Help Center/ Cloud Container Engine/ User Guide (Kuala Lumpur Region)/ FAQs/ Cluster/ Cluster Running/ How Do I Locate the Fault When a Cluster Is Unavailable?
Updated on 2024-10-14 GMT+08:00

How Do I Locate the Fault When a Cluster Is Unavailable?

If a cluster is Unavailable, perform the following operations to locate the fault.

Troubleshooting Process

The issues here are described in order of how likely they are to occur.

Check these causes one by one until you find the cause of the fault.

If the fault persists, contact the customer service to help you locate the fault.

Figure 1 Fault locating

Check Item 1: Whether the Security Group Is Modified

  1. Log in to the management console, and choose Service List > Networking > Virtual Private Cloud. In the navigation pane on the left, choose Access Control > Security Groups to find the security group of the master node in the cluster.

    The name of this security group is in the format of Cluster name-cce-control-ID.

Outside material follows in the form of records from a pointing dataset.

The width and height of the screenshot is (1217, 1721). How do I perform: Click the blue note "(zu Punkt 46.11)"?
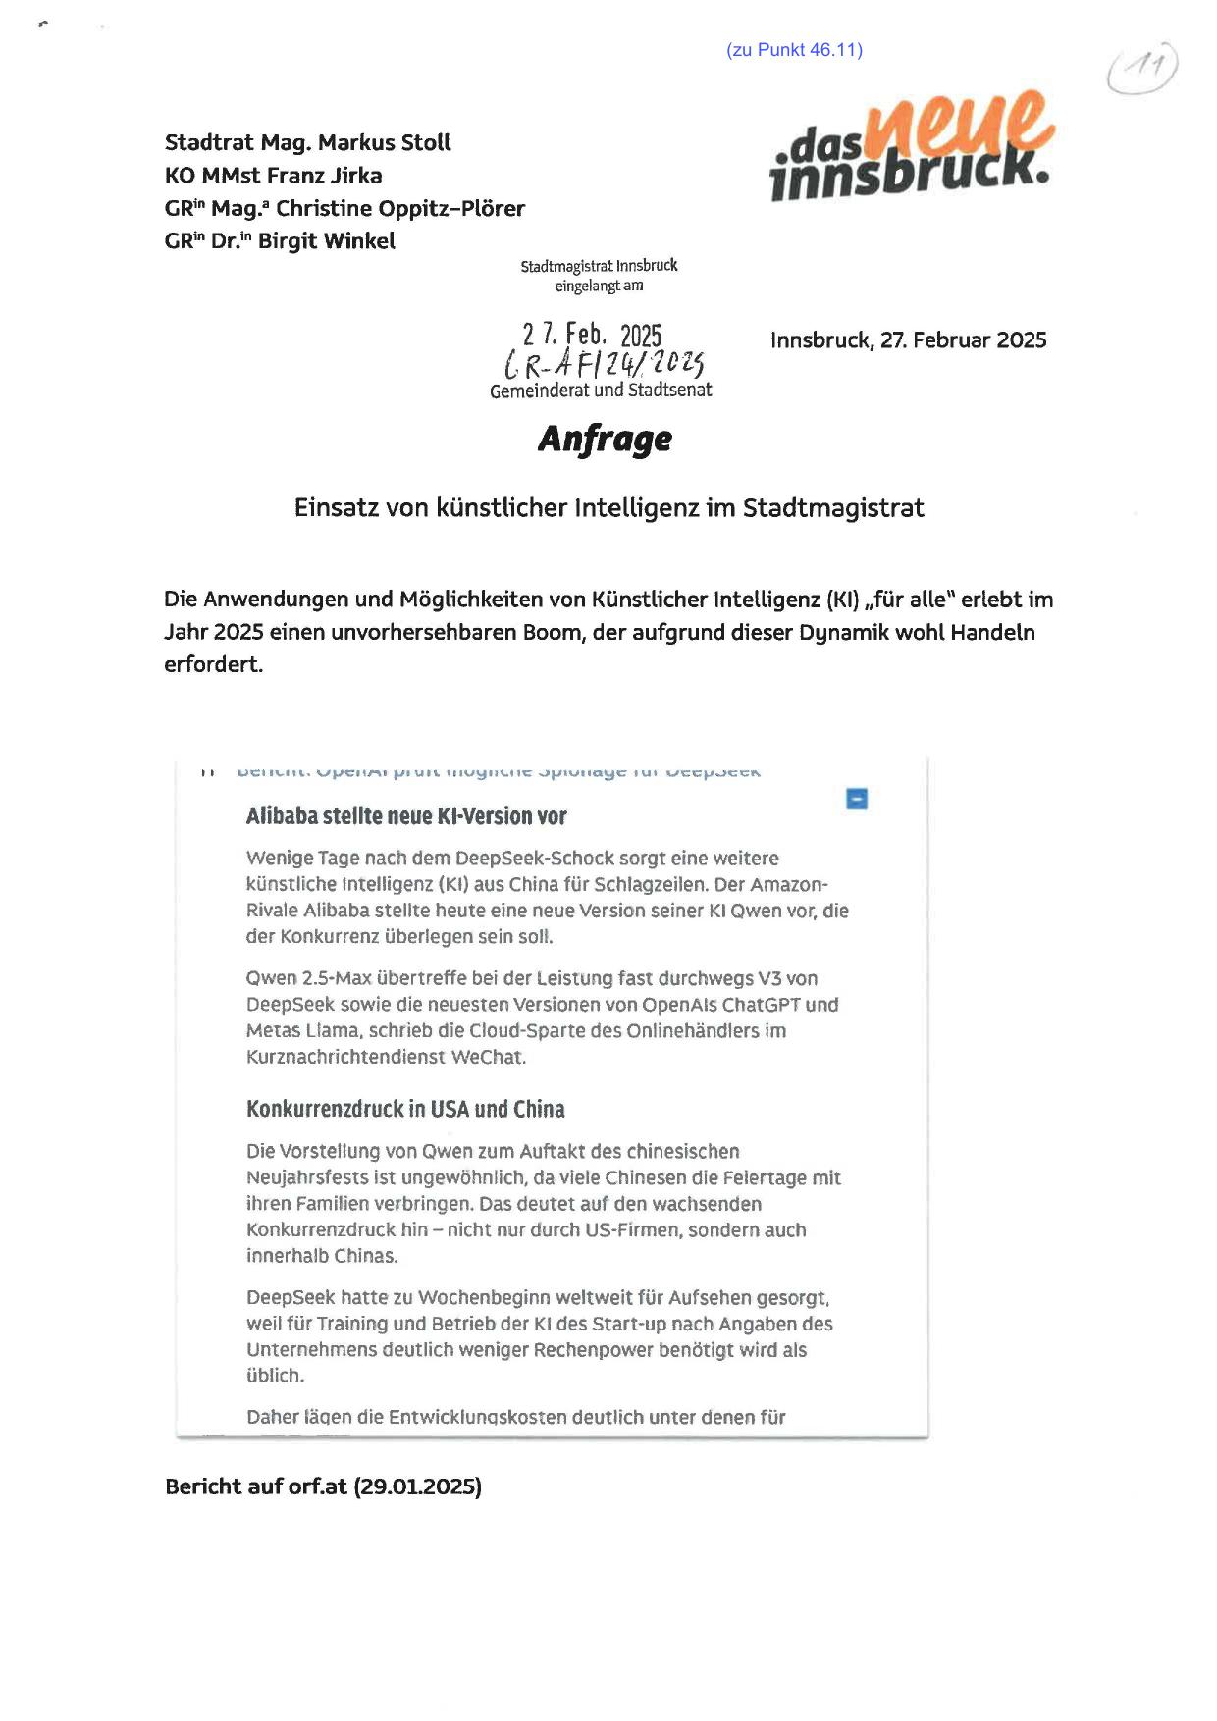[x=794, y=50]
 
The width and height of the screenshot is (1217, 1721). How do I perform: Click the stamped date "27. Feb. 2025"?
[x=592, y=336]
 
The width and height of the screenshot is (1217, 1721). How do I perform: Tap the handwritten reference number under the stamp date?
[x=604, y=365]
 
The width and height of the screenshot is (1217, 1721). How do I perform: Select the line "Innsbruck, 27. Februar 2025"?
[x=908, y=340]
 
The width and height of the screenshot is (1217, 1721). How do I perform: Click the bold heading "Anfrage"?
[x=605, y=439]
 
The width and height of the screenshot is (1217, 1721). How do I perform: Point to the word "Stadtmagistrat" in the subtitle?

  2. Click the security group. On the details page displayed, ensure that the security group rules of the master node are correct.

    For details, see How Can I Configure a Security Group Rule in a Cluster?

Check Item 2: Whether There Are Residual Listeners and Backend Server Groups on the Load Balancer

Reproducing the Problem

A cluster exception occurs when a LoadBalancer Service is being created or deleted. After the fault is rectified, the Service is deleted successfully, but there are residual listeners and backend server group.

  1. Pre-create a CCE cluster. In the cluster, use the official Nginx image to create workloads, preset load balancers, Services, and ingresses.
  2. Ensure that the cluster is running properly and the Nginx workload is stable.
  3. Create and delete 10 LoadBalancer Services every 20 seconds.
  4. An injection exception occurs in the cluster. For example, the etcd pod is unavailable or the cluster is hibernated.

Possible Causes

There are residual listeners and backend server groups on the load balancer.

Solution

Manually clear residual listeners and backend server groups.

  1. Log in to the management console and choose Network > Elastic Load Balance from the service list.
  2. In the load balancer list, click the name of the target load balancer to go to the details page. On the Listeners tab page, locate the target listener and delete it.
  3. On the Backend Server Groups tab page, locate the target backend server group and delete it.